Le Conseil de la concurrence secoue le marché de la sardine industrielle

Après deux décennies d’un fonctionnement opaque, le marché marocain de la sardine industrielle est dans le viseur du Conseil de la concurrence. L’institution, saisie d’office en avril 2024, a ouvert une instruction approfondie sur des soupçons de pratiques anticoncurrentielles dans ce segment stratégique de la filière halieutique.

Au terme de ses premières investigations, le Conseil a mis au jour des éléments jugés probants suggérant l’existence d’une entente durable entre plusieurs opérateurs majeurs. L’affaire, sans précédent dans le secteur, pourrait redessiner en profondeur les règles du jeu dans une industrie où la concentration et le manque de transparence ont longtemps prévalu.

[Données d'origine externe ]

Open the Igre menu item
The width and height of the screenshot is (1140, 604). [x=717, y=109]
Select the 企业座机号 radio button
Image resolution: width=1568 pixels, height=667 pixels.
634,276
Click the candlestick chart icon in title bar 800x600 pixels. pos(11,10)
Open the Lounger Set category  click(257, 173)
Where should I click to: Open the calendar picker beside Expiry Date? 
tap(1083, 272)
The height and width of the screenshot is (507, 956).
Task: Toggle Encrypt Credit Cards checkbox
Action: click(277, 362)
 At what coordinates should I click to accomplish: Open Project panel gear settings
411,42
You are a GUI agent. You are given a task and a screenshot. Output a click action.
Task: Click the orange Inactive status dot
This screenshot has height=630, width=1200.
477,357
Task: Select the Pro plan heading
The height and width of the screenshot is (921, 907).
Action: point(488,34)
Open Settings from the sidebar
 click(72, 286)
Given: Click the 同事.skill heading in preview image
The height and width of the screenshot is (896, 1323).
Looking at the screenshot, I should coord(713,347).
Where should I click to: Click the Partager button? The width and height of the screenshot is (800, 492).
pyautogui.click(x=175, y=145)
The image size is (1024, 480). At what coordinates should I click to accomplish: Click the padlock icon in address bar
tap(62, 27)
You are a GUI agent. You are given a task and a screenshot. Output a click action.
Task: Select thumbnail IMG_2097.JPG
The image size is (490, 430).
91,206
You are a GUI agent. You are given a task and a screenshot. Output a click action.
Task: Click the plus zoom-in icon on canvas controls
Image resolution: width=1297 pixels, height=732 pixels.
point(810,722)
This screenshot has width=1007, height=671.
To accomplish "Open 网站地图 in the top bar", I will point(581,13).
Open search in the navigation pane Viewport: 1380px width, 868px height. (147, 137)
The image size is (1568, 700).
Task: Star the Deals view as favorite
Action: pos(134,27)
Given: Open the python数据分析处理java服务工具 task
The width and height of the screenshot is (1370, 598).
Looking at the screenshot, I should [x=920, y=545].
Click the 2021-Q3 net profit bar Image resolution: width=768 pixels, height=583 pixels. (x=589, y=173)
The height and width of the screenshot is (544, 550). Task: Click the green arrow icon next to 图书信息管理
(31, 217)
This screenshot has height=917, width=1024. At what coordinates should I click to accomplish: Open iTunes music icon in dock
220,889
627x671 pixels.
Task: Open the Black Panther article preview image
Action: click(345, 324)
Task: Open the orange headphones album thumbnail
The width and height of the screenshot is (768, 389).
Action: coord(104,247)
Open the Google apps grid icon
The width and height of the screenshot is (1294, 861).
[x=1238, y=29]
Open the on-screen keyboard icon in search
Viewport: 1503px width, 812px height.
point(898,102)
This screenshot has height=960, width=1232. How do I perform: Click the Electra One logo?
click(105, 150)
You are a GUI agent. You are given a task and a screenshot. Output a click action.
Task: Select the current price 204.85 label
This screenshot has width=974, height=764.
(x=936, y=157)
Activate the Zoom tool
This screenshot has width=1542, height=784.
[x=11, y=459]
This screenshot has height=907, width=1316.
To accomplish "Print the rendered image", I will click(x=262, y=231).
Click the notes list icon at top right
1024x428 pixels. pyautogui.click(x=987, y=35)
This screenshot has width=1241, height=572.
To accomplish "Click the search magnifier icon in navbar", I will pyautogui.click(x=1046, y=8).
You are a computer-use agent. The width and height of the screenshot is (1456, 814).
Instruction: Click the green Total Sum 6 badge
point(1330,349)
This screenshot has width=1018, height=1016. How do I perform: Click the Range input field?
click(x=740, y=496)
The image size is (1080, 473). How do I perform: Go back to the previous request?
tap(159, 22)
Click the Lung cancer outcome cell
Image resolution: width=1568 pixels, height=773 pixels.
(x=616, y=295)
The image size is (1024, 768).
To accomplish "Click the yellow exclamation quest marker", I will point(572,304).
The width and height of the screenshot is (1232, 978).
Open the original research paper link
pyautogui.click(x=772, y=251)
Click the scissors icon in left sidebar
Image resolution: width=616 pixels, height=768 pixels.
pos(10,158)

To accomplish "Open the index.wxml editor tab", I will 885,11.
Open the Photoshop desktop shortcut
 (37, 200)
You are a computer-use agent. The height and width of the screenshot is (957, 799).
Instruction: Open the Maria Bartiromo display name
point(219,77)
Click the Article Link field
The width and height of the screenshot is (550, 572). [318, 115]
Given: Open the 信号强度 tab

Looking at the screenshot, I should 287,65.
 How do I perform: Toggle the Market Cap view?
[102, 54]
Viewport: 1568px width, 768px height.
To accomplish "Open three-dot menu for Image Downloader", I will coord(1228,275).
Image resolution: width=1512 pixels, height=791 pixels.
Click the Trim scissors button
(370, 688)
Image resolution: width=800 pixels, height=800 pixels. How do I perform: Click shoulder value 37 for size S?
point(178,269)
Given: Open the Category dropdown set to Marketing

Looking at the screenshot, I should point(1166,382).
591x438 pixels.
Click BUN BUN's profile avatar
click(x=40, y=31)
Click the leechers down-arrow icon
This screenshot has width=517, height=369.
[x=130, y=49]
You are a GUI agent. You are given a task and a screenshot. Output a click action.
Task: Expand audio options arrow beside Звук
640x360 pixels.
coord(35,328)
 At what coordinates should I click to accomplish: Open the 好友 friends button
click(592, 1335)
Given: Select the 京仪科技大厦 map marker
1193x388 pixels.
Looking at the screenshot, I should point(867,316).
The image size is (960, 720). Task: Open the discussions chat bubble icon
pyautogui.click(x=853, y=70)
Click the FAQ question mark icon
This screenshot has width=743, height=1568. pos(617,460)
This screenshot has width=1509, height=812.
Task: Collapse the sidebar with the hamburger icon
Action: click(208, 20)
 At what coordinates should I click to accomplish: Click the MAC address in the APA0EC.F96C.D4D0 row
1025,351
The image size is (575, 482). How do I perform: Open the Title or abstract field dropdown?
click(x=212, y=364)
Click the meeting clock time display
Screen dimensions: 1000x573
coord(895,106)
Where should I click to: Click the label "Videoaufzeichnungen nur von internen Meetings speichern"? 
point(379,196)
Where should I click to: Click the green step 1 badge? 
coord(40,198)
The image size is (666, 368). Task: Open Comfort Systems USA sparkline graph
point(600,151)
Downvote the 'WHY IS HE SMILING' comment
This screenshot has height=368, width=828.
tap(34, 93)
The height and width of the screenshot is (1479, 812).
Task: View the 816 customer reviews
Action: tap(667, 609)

Selon les conclusions préliminaires des services d’enquête, cette entente aurait reposé sur deux mécanismes principaux : une fixation concertée des prix de la première vente de la sardine industrielle, et une répartition volontairement restreinte de la production.

En d’autres termes, des acteurs dominants du marché se seraient accordés pour manipuler artificiellement les prix, tant à la hausse qu’à la baisse, tout en limitant délibérément l’offre, empêchant ainsi l’arrivée de nouveaux entrants et restreignant la liberté d’action des opérateurs indépendants.

15 organisations professionnelles dans le viseur

Face à ces éléments, le Rapporteur Général du Conseil de la concurrence a procédé à la notification officielle de griefs à l’encontre de 15 organisations professionnelles. Ces dernières couvrent l’ensemble de la chaîne de valeur : des armateurs (propriétaires des navires de pêche), aux unités de transformation, en passant par les mareyeurs, intermédiaires jouant un rôle clé dans la revente du poisson fraîchement pêché.

L’ouverture de cette procédure marque le début d’un processus contradictoire, dans lequel les parties mises en cause auront la possibilité de présenter leur défense. Elle envoie également un message clair : même les secteurs historiquement peu régulés ne sont plus à l’abri de la vigilance du régulateur.

Le marché de la sardine industrielle n’est pas anodin. Le Maroc est l’un des premiers exportateurs mondiaux de sardines, un produit phare de la conserve halieutique. Des villes comme Safi, pilier de la transformation, jouent un rôle central dans cette industrie qui fait vivre des milliers de familles et alimente les marchés africains, européens et asiatiques.

Mais ces dernières années, les professionnels de la filière ont tiré la sonnette d’alarme sur la volatilité des prix, les difficultés d’approvisionnement, et les tensions entre opérateurs, appelant à une réforme en profondeur pour stabiliser un secteur à bout de souffle.